Tandis que le bilan s’alourdit, une protestataire raconte à MEE comment deux de ses camarades activistes ont été tués après avoir participé aux manifestations
Manifestants irakiens devant les forces de sécurité à Bassorah (Irak) mercredi (AFP)
Par Azhar Al-Rubaie à BASSORAH, Irak

Des dizaines de personnes ont été tuées et des centaines blessées en Irak jusqu’à présent au cours de violentes manifestations qui dégénèrent jour après jour, gagnant les villes du sud du pays depuis qu’elles ont éclaté dans la capitale mardi.

La police a ouvert le feu sur les manifestants dans le centre de Bagdad ce vendredi tandis que des centaines de personnes s’étaient rassemblées pour manifester contre le gouvernement, abattant et blessant grièvement au moins une personne.

Énoncé — Dans l'extrait sur les manifestations en Irak, remplacez « vendredi » par « samedi » et recopiez le passage qui commence par « Par Azhar Al-Rubaie » et se poursuit jusqu'à « moins une personne. ».

Extrait de données —
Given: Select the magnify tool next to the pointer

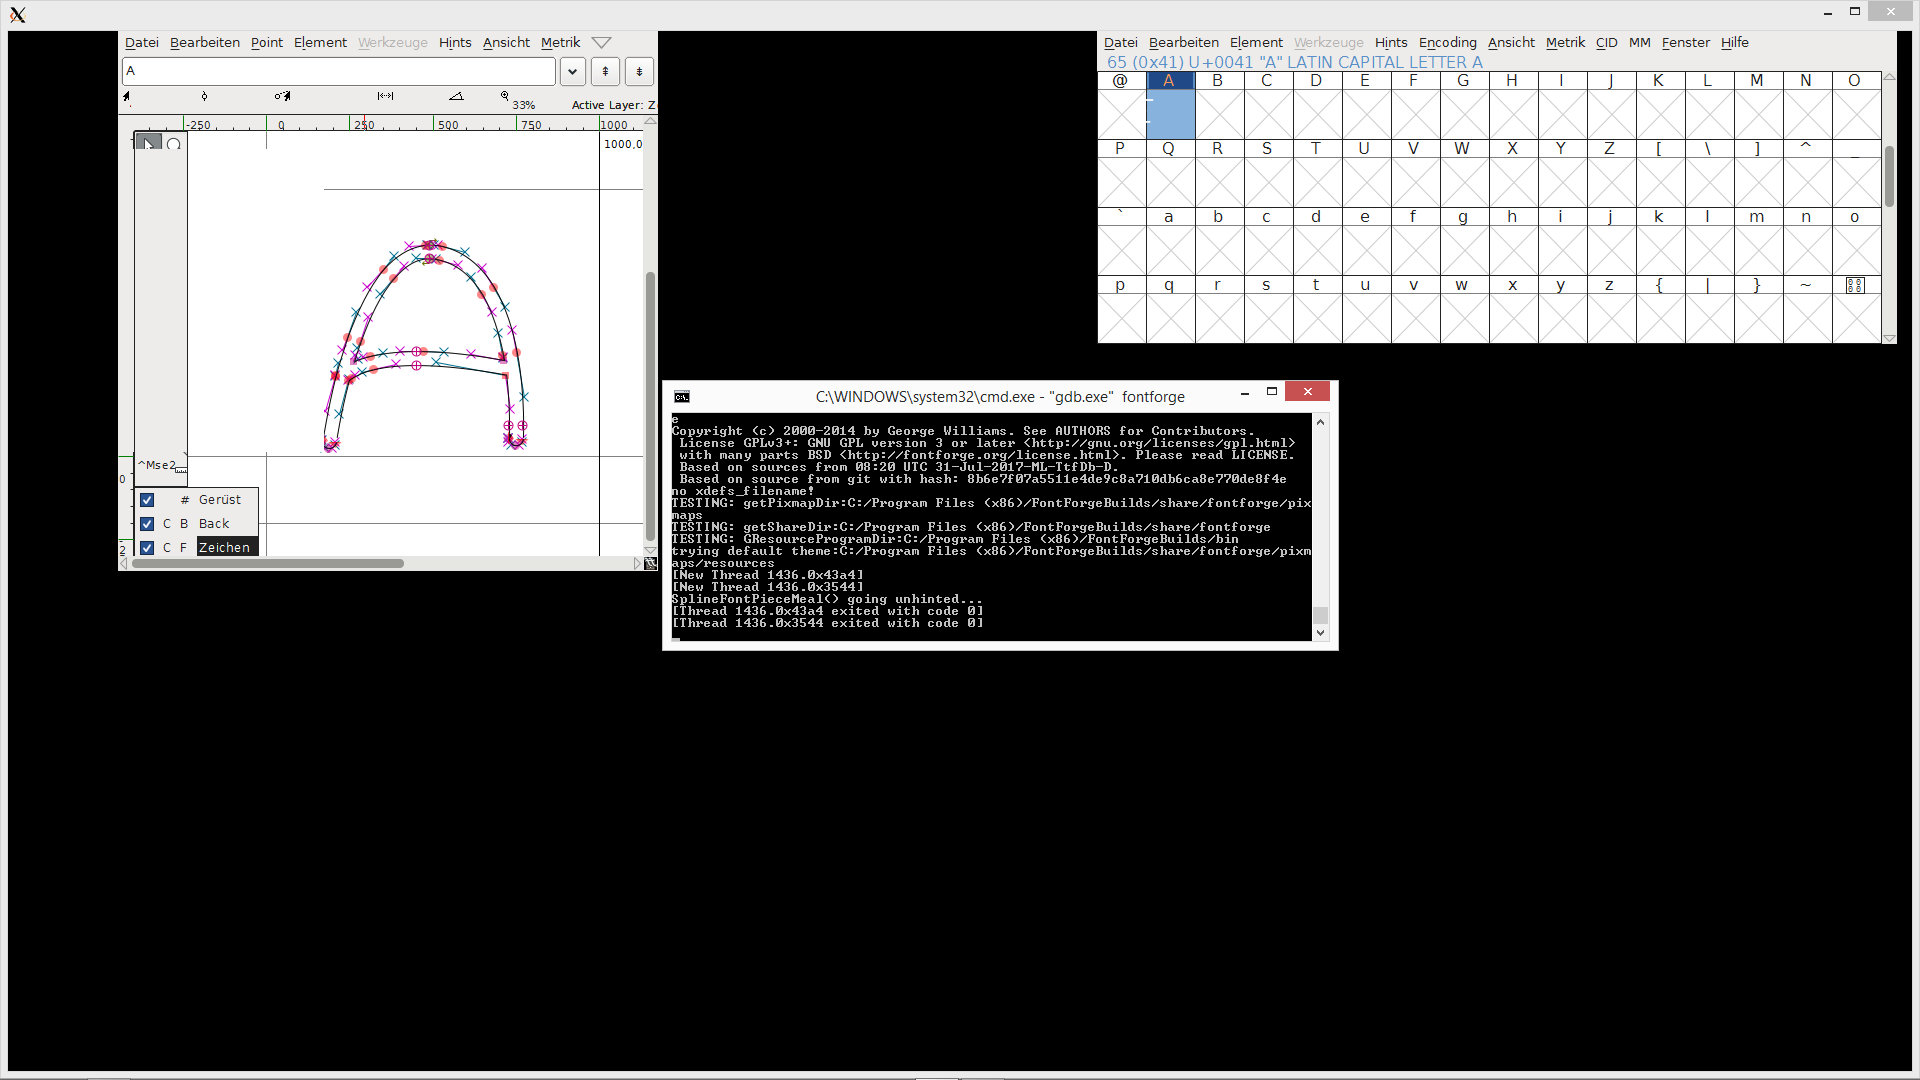Looking at the screenshot, I should 174,144.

Corrigé —
Par Azhar Al-Rubaie à BASSORAH, Irak

Des dizaines de personnes ont été tuées et des centaines blessées en Irak jusqu’à présent au cours de violentes manifestations qui dégénèrent jour après jour, gagnant les villes du sud du pays depuis qu’elles ont éclaté dans la capitale mardi.

La police a ouvert le feu sur les manifestants dans le centre de Bagdad ce samedi tandis que des centaines de personnes s’étaient rassemblées pour manifester contre le gouvernement, abattant et blessant grièvement au moins une personne.